Wrong focus, wrong guy

Malcolm Turnbull is a lot more interesting than Kevin Rudd.  Which explains the Canberra press gallery's obsession with Turnbull and his future.  What's more, the thing that's put Turnbull's leadership under strain -- climate change -- is an issue many journalists have invested great emotional energy into.  Almost without exception, members of the Canberra gallery follow the line of Kevin Rudd and Barack Obama, in arguing climate change is not a question of politics or economics -- it is a question of morality.  Climate change policy has led to the sort of barracking from the media not seen since the 1999 republic referendum.

What's been forgotten in all of this is that the Liberals can't by themselves block the government's legislation.  Kevin Rudd doesn't need the Liberals to agree with him to get his emissions trading scheme through the parliament.  If Labor had tried to get the support of the Greens and the independents, the Prime Minister could have got his wish and Australia would already have an ETS in operation.

The oft-repeated claim made by Labor that the Liberals are somehow blocking an ETS is a furphy.  Labor's tactic of placing the blame for a delay in the ETS on the Liberals has succeeded.  Liberal members of parliament can, with some justification, ask themselves how they've allowed themselves to be put into this position.  During the best years of Howard the Liberals possessed a mastery of strategy that Labor was never able to match.  Now it seems that the Liberals have been turned into a rabble of political neophytes.

The immediate problem for the Liberals is not only that Turnbull is interesting.  Backbench rebellions are pretty interesting too.  And they're easy to report on.  There's no shortage of members of parliament willing to provide anonymous quotes.  For journalists, that's a lot more straightforward than attempting to decipher the utterances of the Reserve Bank of Australia governor.

The time journalists are devoting to Turnbull is time not spent scrutinising the government.  And the Prime Minister likes to keep it that way.  He's had to deny claims he's been lying low while the Liberals are engulfed in turmoil.  Maybe it's just a coincidence that Rudd has been barely sighted in the past few weeks.  In the first fortnight of September, Rudd made 23 recorded public appearances.  In August he made 24 appearances, and in July 18.  Until a few days ago, the Prime Minister had appeared just once this month.  Maybe it's a coincidence that Rudd has been particularly deskbound at the same time as the Liberals have been busy impaling themselves.

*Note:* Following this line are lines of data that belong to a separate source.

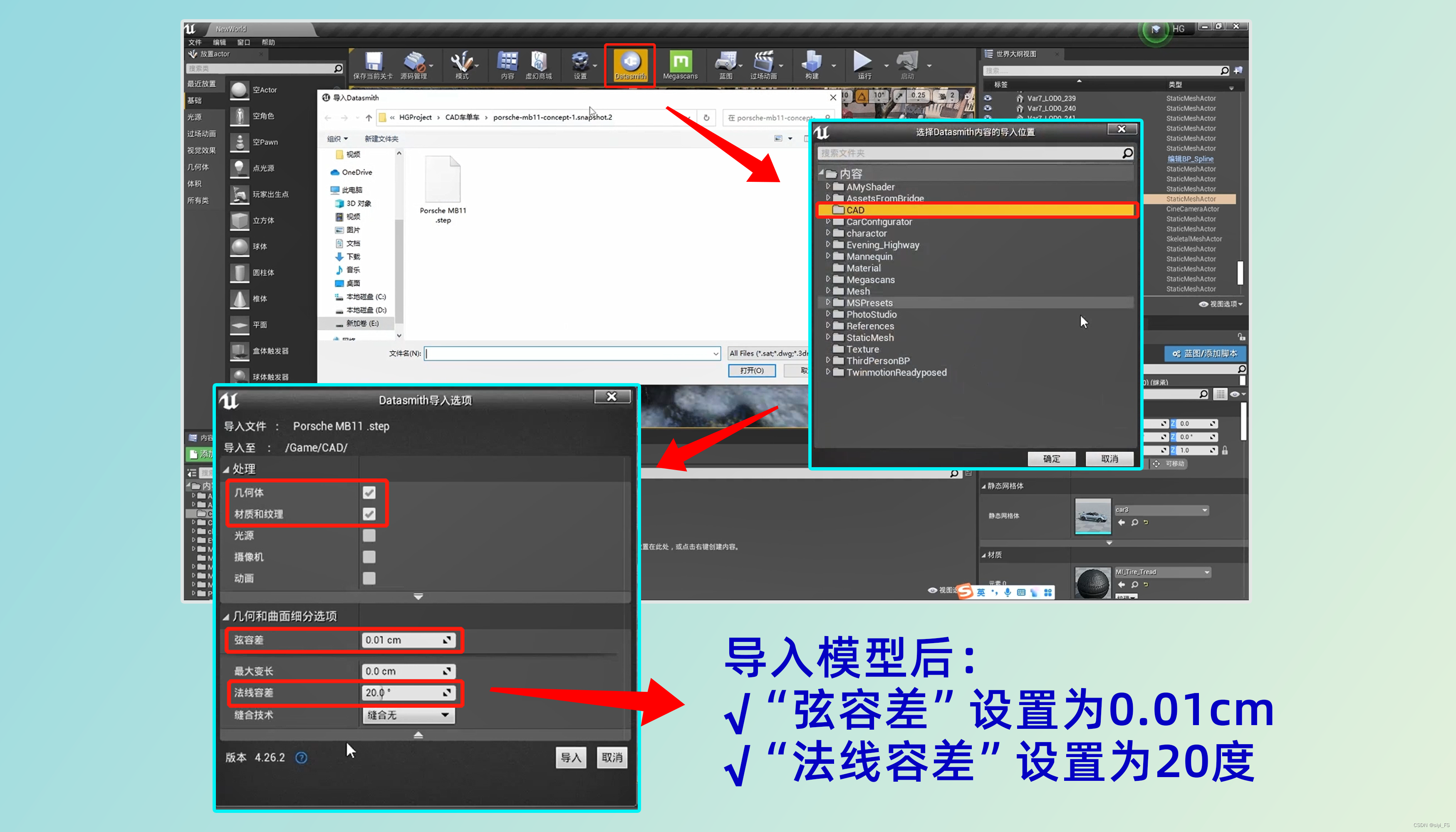Image resolution: width=1456 pixels, height=832 pixels.
Task: Open the Window (窗口) menu
Action: point(243,42)
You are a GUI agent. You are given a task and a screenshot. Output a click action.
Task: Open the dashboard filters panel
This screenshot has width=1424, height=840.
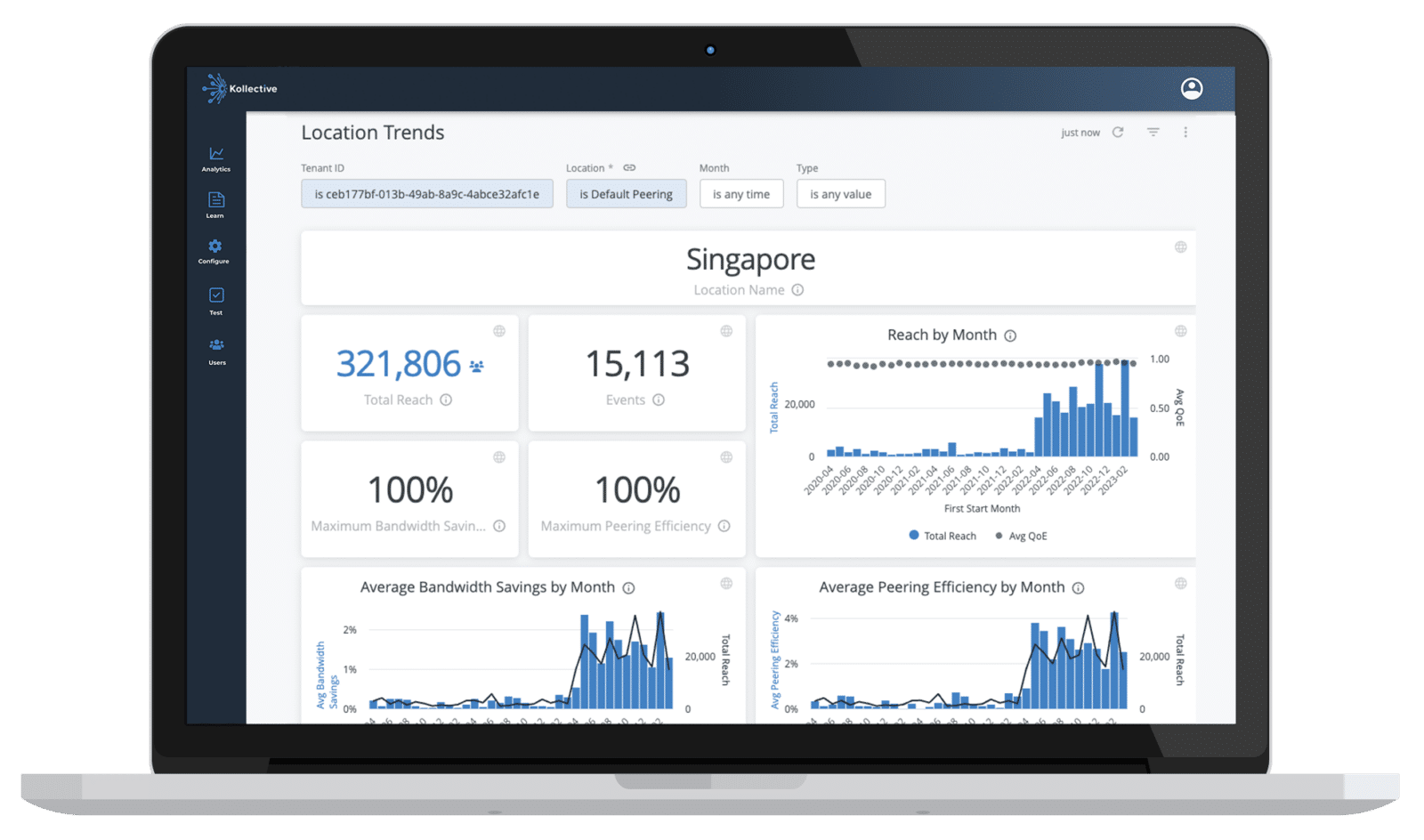click(1153, 132)
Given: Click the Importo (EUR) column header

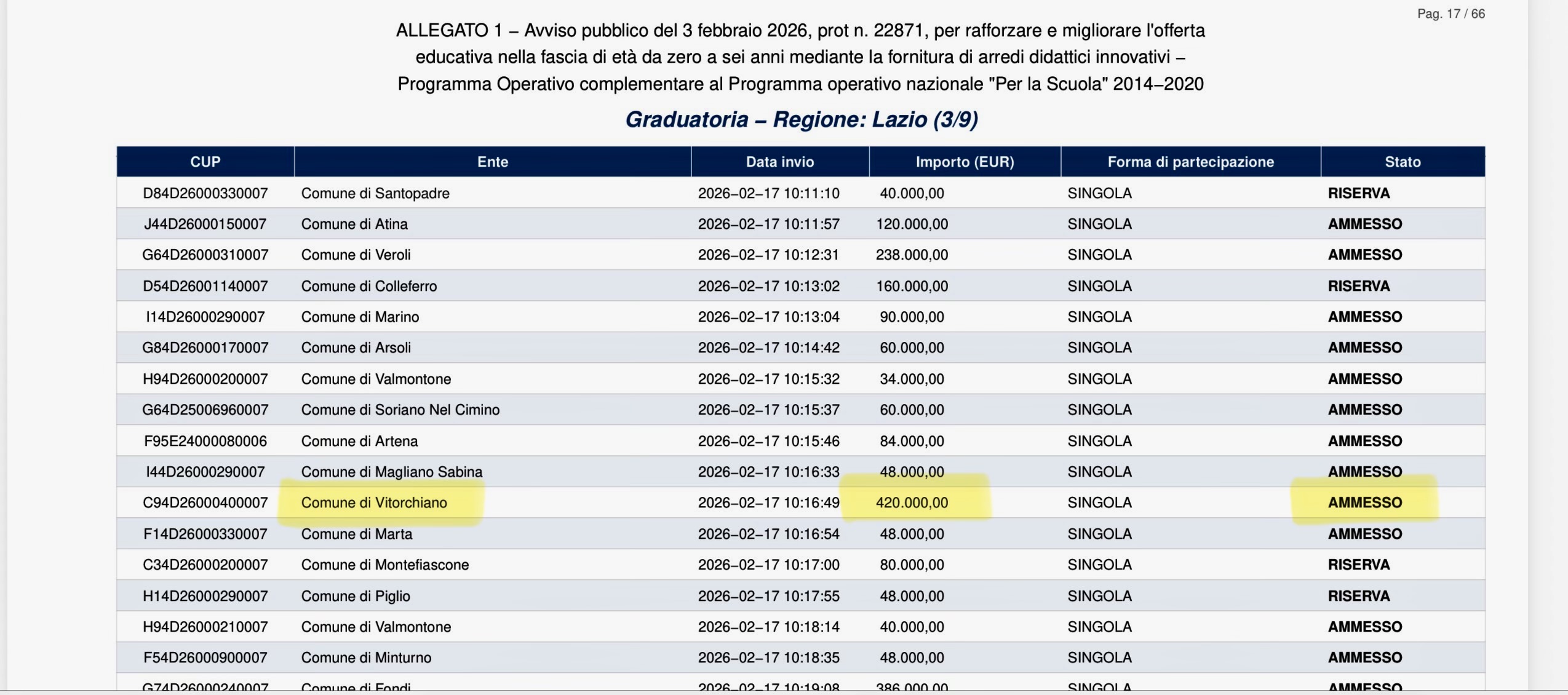Looking at the screenshot, I should coord(964,162).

There's no sign that media attention to the minutiae of Liberal Party climate change policy will change in the near future.  For many in the media the chance to preach to the Liberals is just too good to pass up.  It's been amusing to witness those commentators who spent years campaigning against the Howard government now offering advice to the Liberals on how they can reach a deal with the Labor Party on the ETS.  The Liberals' attitude to the ETS coming on top of their refusal to endorse the seemingly popular stimulus package is taken by those commentators as proof the Liberals are unfit to govern.  It's as though public popularity is now the test of good policy.

Politically, this is probably as good as it is going to get for the Rudd government Labor leads the polls by 58 per cent against the coalition's 42 per cent.  If an election replicated this, Labor could count on at least three terms in office.

At the same time as Labor is consolidating its political power, it's strengthening its administrative authority, especially over the public service.  The idea that the public service is in any way independent is well and truly dead.  The biggest public supporter of the government is Treasury secretary Ken Henry.  At the Senate inquiry into the stimulus package, Henry didn't bother producing any independent analysis that Treasury had undertaken of the efficacy of the government's stimulus spending.  He simply asserted his opinion that the government was above reproach, and that if by any chance it adopted the opposition policy of withdrawing the stimulus package, disaster would ensue.

As interesting as Turnbull is, he's not the prime minister.  And the Liberals are not the government.  And that's why we should avert the gaze from the opposition for at least a little while, and focus instead on the actual government, not the alternative one.